Generalisasi Sejarah seringkali merupakan koreksi atas ilmu-ilmu lain. Sejarah disini berusaha
untuk mencari kebenaran atas kesimpulan yang disampaikan ilmu lain. Hal tersebut penting karena
dapat memunculkan fakta valid yang baru sesuai dengan apa yang ditampilkan suatu hal.
Sejarah memiliki metode. Metode penelitian Sejarah berbeda dengan disiplin ilmu lain.
Suatu pernyataan atau kesimpulan tanpa dokumen atau bukti penelitian Sejarah nantinya akan
ditolak karena tidak adanya suatu hal untuk membuktikan pernyataan tersebut. Metode Sejarah
mengharuskan kita berhati-hati. Hal tersebut dapat menghindarkan kita dari penarikan kesimpulan
yang salah.

Fungsi lain Sejarah adalah sebagai seni. Seni sendiri memiliki 2 sumbangan pada Sejarah
yaitu, karakterisasi dan struktur. Seni memberikan karakterisasi. Bisa dibilang bahwa identitas
pelaku Sejarah dapat kita ketahui dengan adanya karakterisasi. Karakterisasi penting pada saat kita
memahami pelaku Sejarah atau tokoh Sejarah sebagai suatu kepingan terakhir untuk melengkapi
pemahaman kita terhadap peristiwa Sejarah dan khususnya tokoh Sejarah.
Seni menyediakan struktur. Tentunya, struktur penting untuk mengatur dan mengarahkan
tulisan atau karya Sejarah kita agar lebih mudah diidentifikasi. Mayoritas Sejarawan masih belum
menyadari pentingnya struktur karena tergesa-gesa sehingga melewatkan struktur pendahuluan
dalam karyanya. Hal tersebut dapat mengurangi kualitas karya Sejarah karena sebagai pembaca
atau konsumen, kita tidak mengetahui dan memahami gambaran awal suatu konten yang disajikan
oleh penulis yang nantinya juga mengurangi minat ketertarikan pembaca pada karya terkait.
Sejarah memerlukan intuisi. Hal ini penting karena banyaknya kondisi Sejarawan yang
memilih suatu konten tema dengan intuisi bukan melalui peralatan ilmu. Sejarawan bekerja seperti
seniman.

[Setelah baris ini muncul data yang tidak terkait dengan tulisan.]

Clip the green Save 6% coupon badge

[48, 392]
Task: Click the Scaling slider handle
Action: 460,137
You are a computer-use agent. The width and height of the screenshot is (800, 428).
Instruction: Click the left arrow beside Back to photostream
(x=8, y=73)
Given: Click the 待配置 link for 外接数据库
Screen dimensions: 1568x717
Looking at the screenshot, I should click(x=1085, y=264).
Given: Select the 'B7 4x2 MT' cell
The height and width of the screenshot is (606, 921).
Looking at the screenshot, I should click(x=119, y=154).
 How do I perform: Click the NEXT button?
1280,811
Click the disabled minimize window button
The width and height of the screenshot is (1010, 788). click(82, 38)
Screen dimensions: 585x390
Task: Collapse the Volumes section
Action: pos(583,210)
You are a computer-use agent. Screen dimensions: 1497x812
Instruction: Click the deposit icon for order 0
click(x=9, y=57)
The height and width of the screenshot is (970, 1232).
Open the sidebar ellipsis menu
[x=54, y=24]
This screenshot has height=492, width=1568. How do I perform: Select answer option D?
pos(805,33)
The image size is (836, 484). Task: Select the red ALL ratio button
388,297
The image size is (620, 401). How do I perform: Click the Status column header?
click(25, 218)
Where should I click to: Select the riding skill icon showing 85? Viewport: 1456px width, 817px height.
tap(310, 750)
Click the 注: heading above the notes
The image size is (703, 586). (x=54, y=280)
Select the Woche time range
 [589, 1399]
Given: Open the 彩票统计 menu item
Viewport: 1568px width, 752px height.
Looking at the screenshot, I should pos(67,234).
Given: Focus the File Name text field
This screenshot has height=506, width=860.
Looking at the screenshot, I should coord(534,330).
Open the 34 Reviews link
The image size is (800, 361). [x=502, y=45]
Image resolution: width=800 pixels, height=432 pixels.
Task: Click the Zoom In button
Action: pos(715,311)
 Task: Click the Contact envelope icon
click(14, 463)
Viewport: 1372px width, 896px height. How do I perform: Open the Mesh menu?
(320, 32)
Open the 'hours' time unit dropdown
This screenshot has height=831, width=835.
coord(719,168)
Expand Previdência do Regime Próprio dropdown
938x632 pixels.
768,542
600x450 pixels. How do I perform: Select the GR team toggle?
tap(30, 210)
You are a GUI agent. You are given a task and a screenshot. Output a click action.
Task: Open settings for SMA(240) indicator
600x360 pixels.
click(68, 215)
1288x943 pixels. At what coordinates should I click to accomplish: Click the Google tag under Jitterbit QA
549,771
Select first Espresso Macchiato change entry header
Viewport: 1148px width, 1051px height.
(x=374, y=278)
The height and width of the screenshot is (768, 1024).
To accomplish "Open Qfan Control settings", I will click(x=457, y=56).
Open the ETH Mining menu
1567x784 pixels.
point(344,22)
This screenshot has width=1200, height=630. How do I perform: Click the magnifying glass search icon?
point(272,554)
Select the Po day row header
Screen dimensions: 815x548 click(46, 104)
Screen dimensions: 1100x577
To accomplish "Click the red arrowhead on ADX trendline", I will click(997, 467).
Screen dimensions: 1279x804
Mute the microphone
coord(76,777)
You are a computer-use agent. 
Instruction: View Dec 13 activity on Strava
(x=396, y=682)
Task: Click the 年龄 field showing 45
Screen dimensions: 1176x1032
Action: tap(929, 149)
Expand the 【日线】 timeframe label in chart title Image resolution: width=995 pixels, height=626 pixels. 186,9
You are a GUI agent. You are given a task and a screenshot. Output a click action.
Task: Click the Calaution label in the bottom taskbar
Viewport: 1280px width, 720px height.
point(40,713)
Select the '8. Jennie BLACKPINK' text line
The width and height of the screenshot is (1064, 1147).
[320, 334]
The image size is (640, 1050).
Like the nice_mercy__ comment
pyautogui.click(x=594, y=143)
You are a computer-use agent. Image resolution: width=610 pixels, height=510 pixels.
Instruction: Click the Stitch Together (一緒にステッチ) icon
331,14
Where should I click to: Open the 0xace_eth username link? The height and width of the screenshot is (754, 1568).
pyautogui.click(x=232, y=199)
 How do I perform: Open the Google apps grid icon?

Karya yang disajikan Sejarawan yang dibuat melalui intuisi dapat mengundang minat
ketertarikan pembaca. Intuisi pun penting jika kita tidak sanggup menyelesaikan karya kita.
Dengan menggunakan intuisi, kita dapat menemukan jalan atau solusi baru untuk menyelesaikan
karya kita dengan baik dan benar.
Sejarah memerlukan imajinasi. Mudahnya, Sejarawan menggunakan imajinasi untuk
memberi gambaran peristiwa Sejarah yang jelas dibandingkan dengan tanpa imajinasi. Gambaran
dari imajinasi juga membantu Sejarawan mengarahkan karyanya dan mengikuti konsep sehingga
akan terhindar dari kesalahan dalam pembuatan karya.
Sejarah memerlukan emosi. Dengan melibatkan perasaan, Sejarawan dapat merasakan
seolah hadir dan menyaksikan peristiwa tersebut. Bahwa kehadiran perasaan,dapat membantu
Sejarawan menginterpretasi suatu peristiwa Sejarah. Keterlibatan perasaan tetapi setia pada fakta
penting untuk mewariskan nilai. Pewarisan nilai penting untuk menjaga riwayat memori dan
apresiasi Sejarawan terhadap peristiwa Sejarah.
Sejarah memerlukan gaya bahasa. Penggunaan bahasa yang mudah dipahami publik, lugas,
dan lainnya tentunya memudahkan pembaca untuk tertarik dan memahami konten karya yang
disajikan. Dalam beberapa kondisi tertentu, karya tersebut mungkin memiliki nilai jual yang lebih
tinggi karena kualitas karya tersebut yang diminati publik.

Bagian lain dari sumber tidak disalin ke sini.